** ЗАДАНИЕ A **
Определите, согласуются ли с фрагментом о Кустонае утверждения (i), (ii) и (iii). Для каждого ответьте «да» или «нет» и дословно приведите решающие слова фрагмента.
(i) В Кустонае нет ни садика, ни газеты, ни телеграфа.
(ii) В 91-м году Кустонай официально именовался городом.
(iii) За Кустонаем стоит множество ветряных мельниц.

** ПРЕДОСТАВЛЕННЫЙ ФРАГМЕНТ **

И страшный же это город, Кустонай! Целые недели по степи носятся бураны и затемняют солнце пылью. Выдуваемый ветром из чернозема песок наносит сугробами. День и ночь воет и визжит ветер в заборах, трубах и закоулках зданий, день и ночь стучит ставнями и стреляет железными крышами, вгибая и отпуская их листы. И решительно некуда деться от пыли, безлюдья и дичи этого города. Выйдешь к Тоболу, - он еще безобразней города. Выйдешь за город, - там голая степь, бесчисленные конусообразные черные кучи кизяка и несметное полчище ветряных мельниц, которые машут на вас своими крыльями, точно не пускают в степь и гонят назад в город. Вернешься, - опять безобразные мазанки и домишки, опять народ, который перенял арестантские манеры наглых и пьяных казаков «Старой линии». Ни садика, ни газеты, ни телеграфа, ни хорошей церкви…. Когда-нибудь мы с вами, читатель, заберемся в Америку и тогда сличим американские Кустонаи с нашим.

Я предвижу упрек, который мне сделают читатели. Эк, куда хватил! - скажут они, - тамбовского мужика ставить на одну доску с американцем! Читатель, остерегитесь делать этот упрек. Я хорошо знаю, что есть историческая необходимость, выше которой не прыгнешь. Я знаю, что можно очень умно и убедительно рассуждать на эту тему, что русский народ делает, что может; что история его сложилась неблагоприятно; что и под давлением неблагоприятных условий, благодаря счастливым свойствам своего ума и характера, он делает очень много и очень хорошо. Все это я знаю, всем этим я горжусь, все это меня поддерживает; но Боже сохрани нас с вами от этой благоразумной исторической точки зрения на современность. Пусть свобода воли - гипотеза, пусть даже фикция, - но эта выдумка - единственная точка опоры для тех, кто еще жив и хочет жить. Штука в том, что есть эта выдумка, - есть и история. Нет ее, - история и жизнь останавливаются. Никогда не оправдывайте себя прошедшим; всегда вините себя в том, что лучшее будущее достигается вами недостаточно быстро, что другие обогнали, обгоняют вас. Заводите в Кустонае телеграф, школы и газеты, закрывайте кабаки, не жгите Аров, разводите сады, не голодайте, - поезжайте взглянуть на американские Кустонаи…

Тобольние поселки

В 91-м году официально ни Кустоная, ни громадных поселков, его соседей, не существовало. Был город, были села; в городе - особая городская полиция, в поселках - старшие и младшие «стражники», с бляхами на левой стороне груди, - но даже Кустонай официально именовался урочищем. Официально на месте притобольных тридцатитысячных колоний числилось несколько киргизских зимовок. По этому поводу у меня был поучительный разговор с моим возницей, бывалым казаком с Новой линии.

** РАБОЧИЕ ДАННЫЕ **
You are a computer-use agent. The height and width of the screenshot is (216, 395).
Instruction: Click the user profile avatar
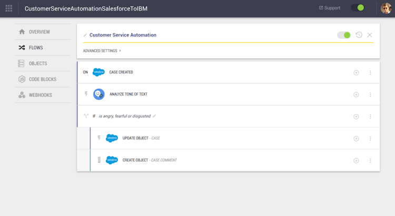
---
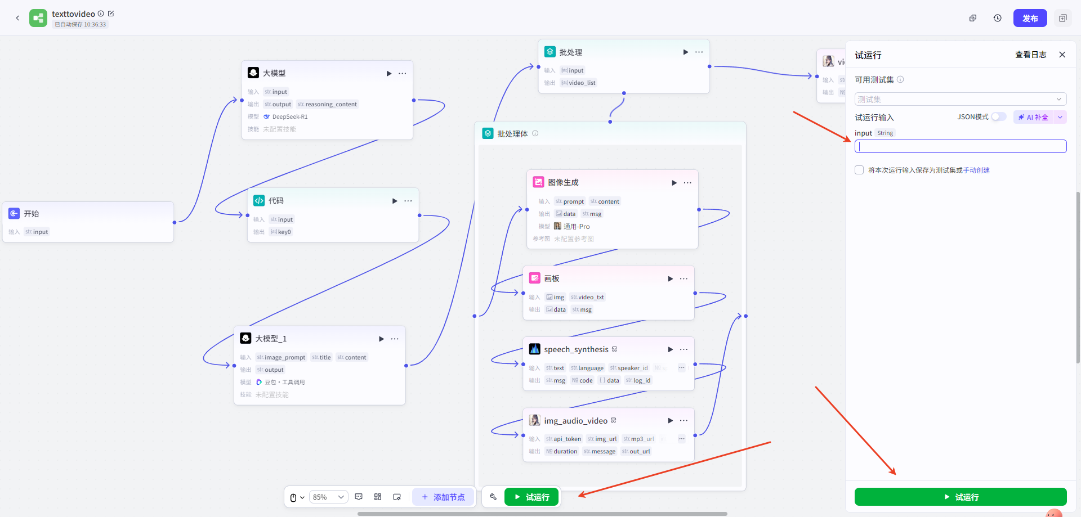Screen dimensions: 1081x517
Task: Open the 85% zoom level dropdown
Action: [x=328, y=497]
...
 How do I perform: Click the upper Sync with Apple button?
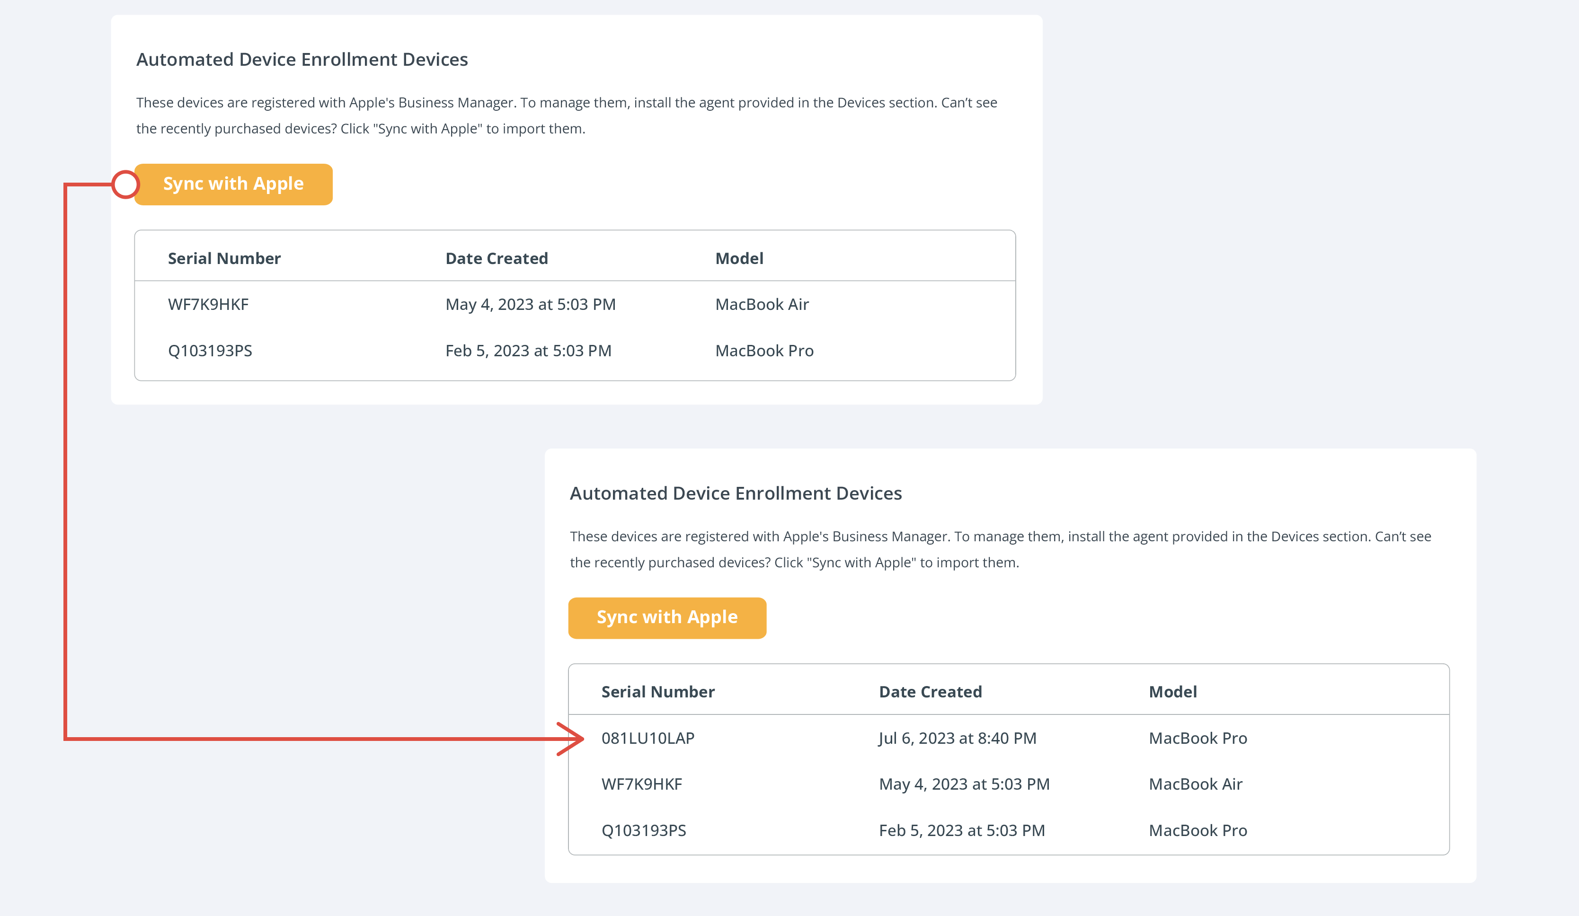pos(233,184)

** ЗАДАНИЕ B **
Выпишите все строки записей, где встречается слово «Click».

** ОТВЕТ НА ЗАДАНИЕ A **
(i) Да: «Ни садика, ни газеты, ни телеграфа, ни хорошей церкви…»
(ii) Нет: «но даже Кустонай официально именовался урочищем.»
(iii) Да: «несметное полчище ветряных мельниц»

** ОТВЕТ НА ЗАДАНИЕ B **
Instruction: Click the user profile avatar
 How do I perform: Click the upper Sync with Apple button?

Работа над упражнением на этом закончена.